TRY IT
In the copy, include exactly the lines from the one with "This screenshot has height=502, width=673." through the end of the data and no others, both ends kept, with every picture left out.

──────── SOURCE MATERIAL ────────

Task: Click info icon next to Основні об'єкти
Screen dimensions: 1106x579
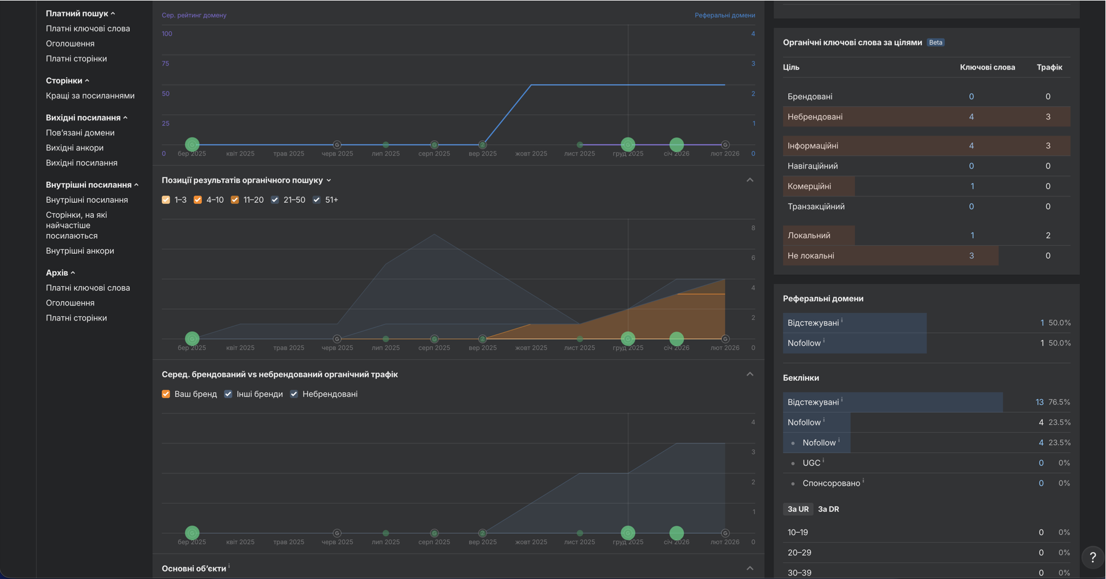Action: (x=229, y=566)
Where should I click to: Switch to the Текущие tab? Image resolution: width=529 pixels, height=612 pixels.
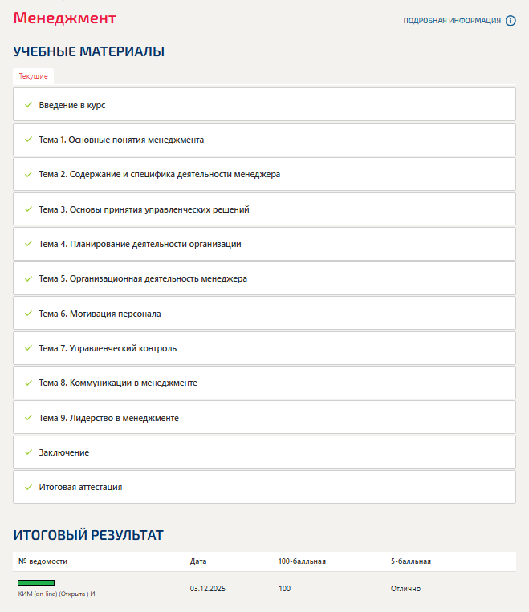34,76
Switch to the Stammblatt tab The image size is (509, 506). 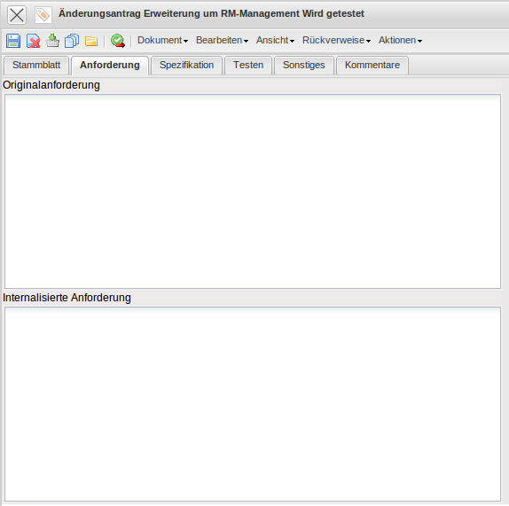pos(36,66)
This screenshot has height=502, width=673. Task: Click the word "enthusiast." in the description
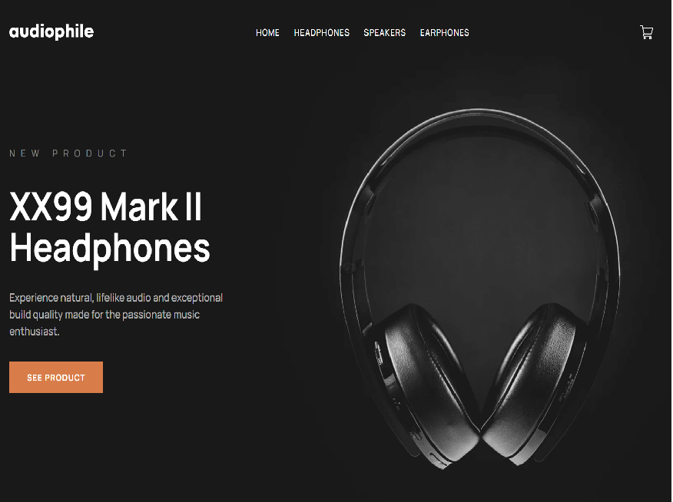(35, 332)
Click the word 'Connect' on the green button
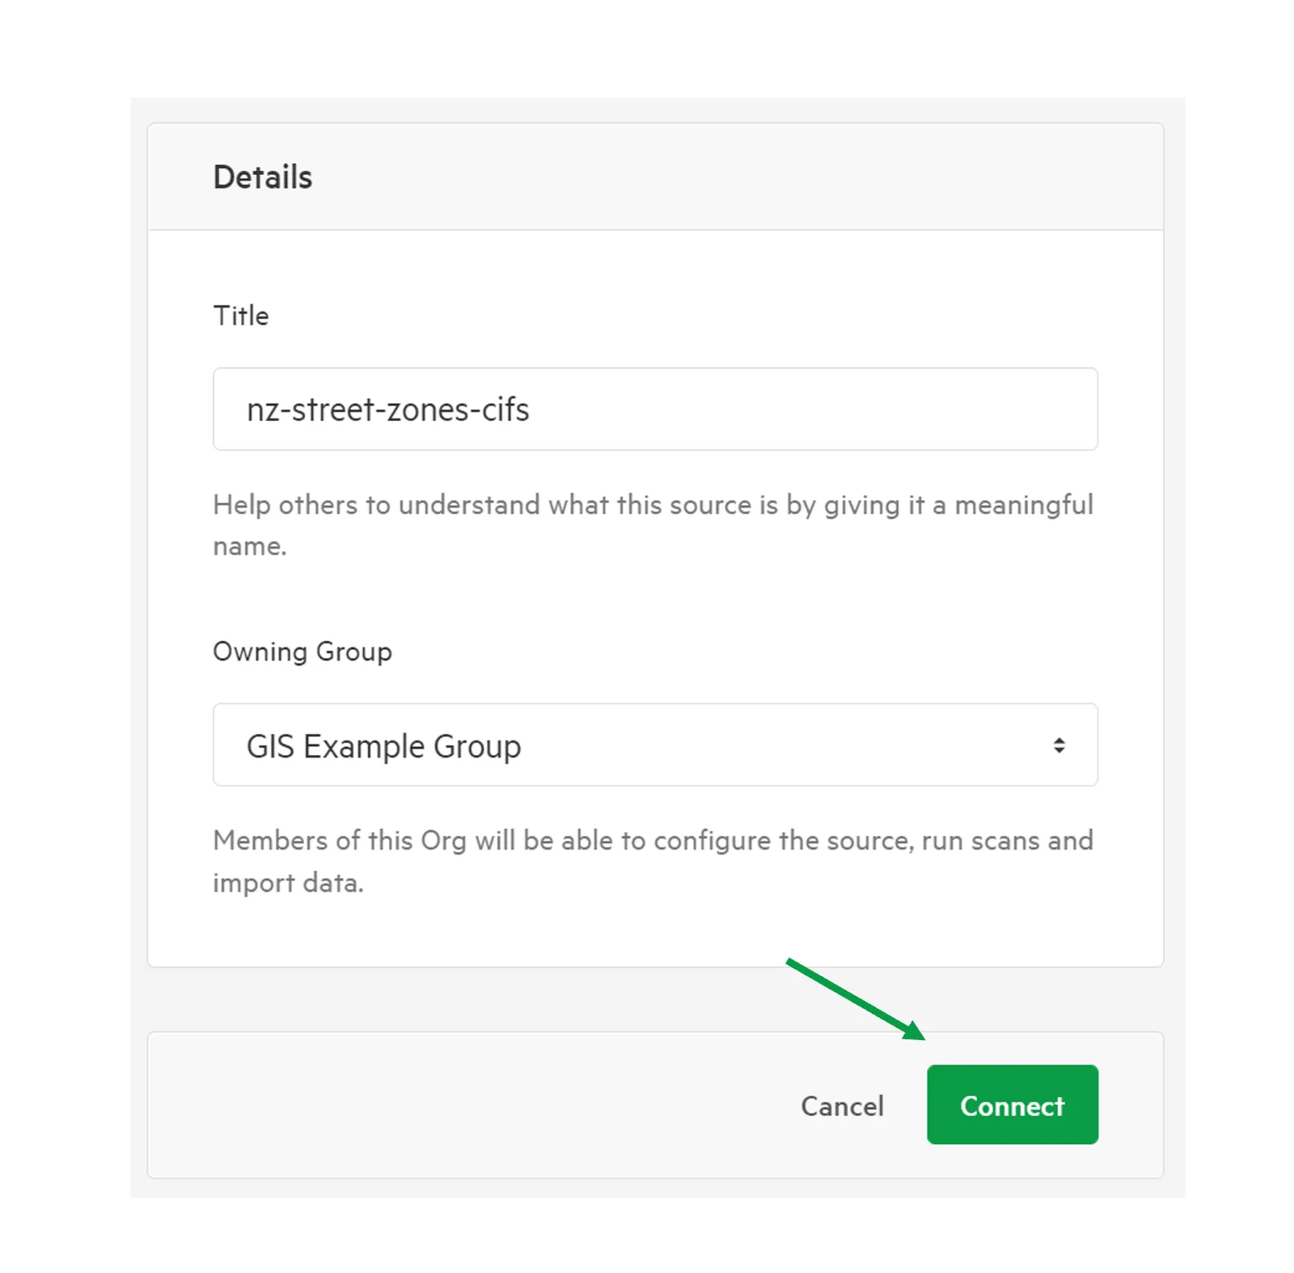This screenshot has width=1294, height=1273. click(x=1012, y=1105)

────────

ANSWER TO THIS PROBLEM
This screenshot has height=502, width=673. Task: Click the word "enthusiast." in the description
(35, 332)
Click the word 'Connect' on the green button
This screenshot has width=1294, height=1273. click(x=1012, y=1105)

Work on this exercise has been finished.